Things begin conventionally enough, with a basket of sliced Tuscan bread, and
a plate of olive oil with alleged white truffle and ribbons of fava-bean paste
as fresh and sweet as chestnut purée. The kitchen then sent us each a
single smoked mussel -- as rich a flavor as exists -- in the shell, on
radicchio.
The antipasti here ($7 per person) don't amount to a big course; rather, they
tease and appetize with immediate bursts of flavor. Ours were thin slices of
grilled parsnip, beet, zucchini, and sweet potato. Marinated roasted peppers
were more copious but also more familiar, as was a paper-thin slice of salami
and a nice cress salad with balsamic dressing.
Charred calamari ($7) was very lightly cooked, which makes for tenderness but
a bland flavor. Here that was cleverly offset by a sweet-sour glaze sauce,
almost like hoisin. Seared sea scallops ($8) were coated with black pepper and
served in what was essentially a saffron broth with escarole. We also split up
an order of salmon risotto ($9), which provided the starch part of our dinners.
The chef's idea of risotto is much chewier than mine, but the dish was also
creamy, and served with dabs of black-olive paste that made an excellent
counterpoint to the mild salmon flavors.
A special on roast sturgeon showed off one of Chef Draghi's most interesting
ideas: the use of unthickened, transparent, water-based sauces. With the
sturgeon we had what the waiter described as "tomato water sauce," a kind of
colorless tomato consommé as startling in its way as transparent beer.
The sturgeon itself was a terrifically fresh slab of this dense but very
mild-flavored fish, with a nice crust, resting on top of a sautéed
escarole, red chard, and some dill, with those sweet fresh fava beans. And all
of this was brought together by the tomato water sauce.
A different clear sauce, flavored with saffron and sundried tomatoes, worked
almost as well with a sautéed salmon fillet ($16.50) on a similar mix of
vegetables (but without the dill). We also found the tomato-water sauce on a
special of fusilli pasta with bay scallops in the shell, but this kind of sauce
isn't really sticky enough for pasta, so the ribbon-like spirals of fusilli had
little flavor. Additionally, the five scallops arranged around the bowl were
small and tasteless, despite being correctly undercooked. It may not have been
the right season for these particular shellfish.

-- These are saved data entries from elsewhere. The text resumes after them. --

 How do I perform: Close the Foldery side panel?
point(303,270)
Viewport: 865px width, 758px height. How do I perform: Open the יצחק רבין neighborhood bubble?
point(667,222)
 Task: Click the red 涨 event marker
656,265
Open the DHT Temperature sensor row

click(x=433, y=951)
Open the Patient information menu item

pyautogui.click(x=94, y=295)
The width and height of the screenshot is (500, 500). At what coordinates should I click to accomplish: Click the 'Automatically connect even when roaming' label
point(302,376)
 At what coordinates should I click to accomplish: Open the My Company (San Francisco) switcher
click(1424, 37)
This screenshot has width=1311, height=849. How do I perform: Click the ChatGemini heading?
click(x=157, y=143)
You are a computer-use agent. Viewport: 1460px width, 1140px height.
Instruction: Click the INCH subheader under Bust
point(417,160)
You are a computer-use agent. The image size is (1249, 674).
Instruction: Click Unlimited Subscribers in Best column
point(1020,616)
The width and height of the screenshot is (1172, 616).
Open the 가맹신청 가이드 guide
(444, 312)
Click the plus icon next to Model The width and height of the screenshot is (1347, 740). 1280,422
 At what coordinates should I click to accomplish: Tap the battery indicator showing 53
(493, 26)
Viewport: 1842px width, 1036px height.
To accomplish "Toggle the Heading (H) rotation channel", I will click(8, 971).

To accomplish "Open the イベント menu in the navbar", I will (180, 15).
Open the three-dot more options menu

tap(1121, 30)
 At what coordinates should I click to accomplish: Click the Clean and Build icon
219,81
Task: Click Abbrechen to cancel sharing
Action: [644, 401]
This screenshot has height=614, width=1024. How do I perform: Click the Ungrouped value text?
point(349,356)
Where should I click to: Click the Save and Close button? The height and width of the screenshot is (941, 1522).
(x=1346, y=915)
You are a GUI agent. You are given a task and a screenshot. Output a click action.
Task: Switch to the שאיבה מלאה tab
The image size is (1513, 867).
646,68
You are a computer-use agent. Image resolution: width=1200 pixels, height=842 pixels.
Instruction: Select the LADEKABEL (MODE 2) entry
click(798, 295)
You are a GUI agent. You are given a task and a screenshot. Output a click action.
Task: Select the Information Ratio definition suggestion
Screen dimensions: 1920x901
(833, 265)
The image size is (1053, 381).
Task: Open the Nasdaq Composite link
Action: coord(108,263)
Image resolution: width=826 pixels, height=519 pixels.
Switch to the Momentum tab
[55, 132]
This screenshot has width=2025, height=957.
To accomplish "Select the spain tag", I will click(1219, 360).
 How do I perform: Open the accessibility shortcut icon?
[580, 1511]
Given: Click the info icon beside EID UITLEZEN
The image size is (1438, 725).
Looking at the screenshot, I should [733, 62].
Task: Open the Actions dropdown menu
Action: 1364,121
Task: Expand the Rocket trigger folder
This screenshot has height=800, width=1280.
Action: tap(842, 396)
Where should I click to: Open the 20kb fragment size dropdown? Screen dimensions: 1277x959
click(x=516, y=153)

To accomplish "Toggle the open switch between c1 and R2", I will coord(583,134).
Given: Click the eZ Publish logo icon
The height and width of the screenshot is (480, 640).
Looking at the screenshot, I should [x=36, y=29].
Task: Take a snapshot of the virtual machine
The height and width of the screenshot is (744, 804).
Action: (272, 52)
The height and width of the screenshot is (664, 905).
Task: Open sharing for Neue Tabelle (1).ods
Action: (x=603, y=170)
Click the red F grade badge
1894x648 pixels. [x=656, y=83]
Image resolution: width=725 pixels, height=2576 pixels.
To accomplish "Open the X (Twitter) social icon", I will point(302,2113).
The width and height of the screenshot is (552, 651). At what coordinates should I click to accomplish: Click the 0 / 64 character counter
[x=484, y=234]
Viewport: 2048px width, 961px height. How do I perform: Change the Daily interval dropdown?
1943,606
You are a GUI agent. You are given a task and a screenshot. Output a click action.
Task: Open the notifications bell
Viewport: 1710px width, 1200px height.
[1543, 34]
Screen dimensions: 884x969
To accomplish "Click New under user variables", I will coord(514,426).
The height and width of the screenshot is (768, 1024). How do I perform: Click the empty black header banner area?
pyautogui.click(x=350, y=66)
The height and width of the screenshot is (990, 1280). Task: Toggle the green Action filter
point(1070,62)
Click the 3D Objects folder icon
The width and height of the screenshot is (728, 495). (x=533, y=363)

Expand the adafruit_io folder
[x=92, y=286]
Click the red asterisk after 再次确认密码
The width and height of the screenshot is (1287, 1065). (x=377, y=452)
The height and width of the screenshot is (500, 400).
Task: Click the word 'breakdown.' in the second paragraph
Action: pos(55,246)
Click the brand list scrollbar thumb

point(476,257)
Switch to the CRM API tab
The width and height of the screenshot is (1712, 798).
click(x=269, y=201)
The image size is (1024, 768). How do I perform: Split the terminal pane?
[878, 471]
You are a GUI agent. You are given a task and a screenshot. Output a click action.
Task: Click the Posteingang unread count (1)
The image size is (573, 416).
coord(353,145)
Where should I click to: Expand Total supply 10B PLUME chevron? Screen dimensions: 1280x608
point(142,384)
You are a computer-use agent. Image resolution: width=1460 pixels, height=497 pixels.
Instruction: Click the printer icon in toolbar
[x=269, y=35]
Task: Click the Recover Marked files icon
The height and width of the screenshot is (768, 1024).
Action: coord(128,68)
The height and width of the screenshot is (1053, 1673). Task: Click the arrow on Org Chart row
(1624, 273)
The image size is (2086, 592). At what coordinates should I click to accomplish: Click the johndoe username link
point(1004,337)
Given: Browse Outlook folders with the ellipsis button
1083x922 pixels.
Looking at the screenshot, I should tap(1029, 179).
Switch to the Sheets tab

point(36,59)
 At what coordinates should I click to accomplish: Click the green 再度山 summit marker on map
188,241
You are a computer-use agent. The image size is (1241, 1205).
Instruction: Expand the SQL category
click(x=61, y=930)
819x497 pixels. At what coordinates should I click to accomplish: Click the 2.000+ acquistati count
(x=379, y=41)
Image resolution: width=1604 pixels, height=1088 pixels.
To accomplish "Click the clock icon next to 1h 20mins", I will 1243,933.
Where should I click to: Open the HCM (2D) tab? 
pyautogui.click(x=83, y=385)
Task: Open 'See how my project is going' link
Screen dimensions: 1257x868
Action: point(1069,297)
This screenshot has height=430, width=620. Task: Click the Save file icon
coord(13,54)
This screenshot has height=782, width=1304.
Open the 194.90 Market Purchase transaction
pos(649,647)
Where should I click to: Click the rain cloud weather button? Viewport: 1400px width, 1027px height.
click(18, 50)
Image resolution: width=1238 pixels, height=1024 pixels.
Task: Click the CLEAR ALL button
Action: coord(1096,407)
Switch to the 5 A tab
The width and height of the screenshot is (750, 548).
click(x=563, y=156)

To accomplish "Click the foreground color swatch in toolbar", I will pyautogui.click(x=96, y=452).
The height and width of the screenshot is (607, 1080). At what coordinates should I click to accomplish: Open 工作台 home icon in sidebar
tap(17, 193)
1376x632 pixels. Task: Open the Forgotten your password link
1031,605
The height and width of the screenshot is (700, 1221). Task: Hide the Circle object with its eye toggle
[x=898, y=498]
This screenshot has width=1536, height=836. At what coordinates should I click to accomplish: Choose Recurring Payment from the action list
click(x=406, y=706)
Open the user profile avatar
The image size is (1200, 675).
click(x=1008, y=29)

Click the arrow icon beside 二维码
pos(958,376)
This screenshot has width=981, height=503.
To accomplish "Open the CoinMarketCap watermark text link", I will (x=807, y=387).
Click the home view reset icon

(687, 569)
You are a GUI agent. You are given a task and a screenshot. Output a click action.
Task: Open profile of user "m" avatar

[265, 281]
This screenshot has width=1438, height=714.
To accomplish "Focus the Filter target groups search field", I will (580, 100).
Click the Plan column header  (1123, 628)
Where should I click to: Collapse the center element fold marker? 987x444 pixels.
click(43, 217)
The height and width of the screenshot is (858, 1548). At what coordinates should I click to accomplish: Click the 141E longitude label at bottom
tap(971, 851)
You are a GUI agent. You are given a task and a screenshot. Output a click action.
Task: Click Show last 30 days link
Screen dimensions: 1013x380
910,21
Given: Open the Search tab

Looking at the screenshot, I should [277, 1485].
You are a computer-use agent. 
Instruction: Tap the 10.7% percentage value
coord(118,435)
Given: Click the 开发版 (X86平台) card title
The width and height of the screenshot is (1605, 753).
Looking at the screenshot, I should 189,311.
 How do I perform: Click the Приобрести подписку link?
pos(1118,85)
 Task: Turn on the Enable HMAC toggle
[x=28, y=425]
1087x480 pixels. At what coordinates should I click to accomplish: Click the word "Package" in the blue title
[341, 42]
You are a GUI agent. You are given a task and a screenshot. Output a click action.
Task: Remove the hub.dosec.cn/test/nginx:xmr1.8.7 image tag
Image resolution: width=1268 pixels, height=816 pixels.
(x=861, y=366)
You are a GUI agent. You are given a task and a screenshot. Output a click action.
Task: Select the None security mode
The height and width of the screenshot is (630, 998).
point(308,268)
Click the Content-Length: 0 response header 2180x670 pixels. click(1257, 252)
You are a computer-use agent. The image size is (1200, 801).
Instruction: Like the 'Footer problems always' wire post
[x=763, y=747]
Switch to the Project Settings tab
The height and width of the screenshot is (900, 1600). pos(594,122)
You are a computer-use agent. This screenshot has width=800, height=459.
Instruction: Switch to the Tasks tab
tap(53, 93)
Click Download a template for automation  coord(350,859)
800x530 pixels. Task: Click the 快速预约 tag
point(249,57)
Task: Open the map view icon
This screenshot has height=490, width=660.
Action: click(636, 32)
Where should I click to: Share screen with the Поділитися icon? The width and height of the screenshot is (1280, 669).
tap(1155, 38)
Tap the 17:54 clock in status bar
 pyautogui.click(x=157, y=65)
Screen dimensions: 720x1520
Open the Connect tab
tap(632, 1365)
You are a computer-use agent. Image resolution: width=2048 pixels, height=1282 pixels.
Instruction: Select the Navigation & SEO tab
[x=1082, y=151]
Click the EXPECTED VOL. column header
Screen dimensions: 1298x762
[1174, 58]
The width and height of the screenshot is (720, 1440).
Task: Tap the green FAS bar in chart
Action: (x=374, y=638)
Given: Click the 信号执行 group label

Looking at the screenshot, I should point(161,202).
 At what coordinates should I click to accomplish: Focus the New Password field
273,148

The chef also likes thin, but not radically thin, sauce for veal marsala
($15.50). There has always been a thin-sauce school of veal marsala in Boston,
but there hasn't previously been a school of cutting the veal into thick,
flavorful wedges (and doing the same to some portobello mushrooms). This
treatment puts the meat into a better balance with the marsala wine sauce,
giving the dish an almost Chinese complexity. Veal this good has a flavor, and
can be left unpounded without becoming too chewy.
Wines are selected for gusto, and are mostly (but not all) Italian. A
Portuguese white might not seem suitable for Italianate seafood dishes, but the
Joao Pires 1995 muscat ($4 per glass, $17 per bottle) was flowery and just
off-dry. Other bottles start at $14 and work up into the $40s; 13 selections
(mostly red) are offered by the glass.
Now the odd dessert situation, which was even more confused by our waiter. The
basic problem is that the management of Marcuccio's hasn't decided if it serves
dessert or not. (Some very good North End restaurants don't, arguing that they
can provide more value with appetizers and entrees; they urge their customers
to nearby caffès for coffee and dessert.) Another problem, I suspect, is
that Marcuccio's takes reservations, whereas most of the other restaurants on
Salem Street do not. So there is the temptation to overbook, which turns a
lingering dessert into a logistical problem.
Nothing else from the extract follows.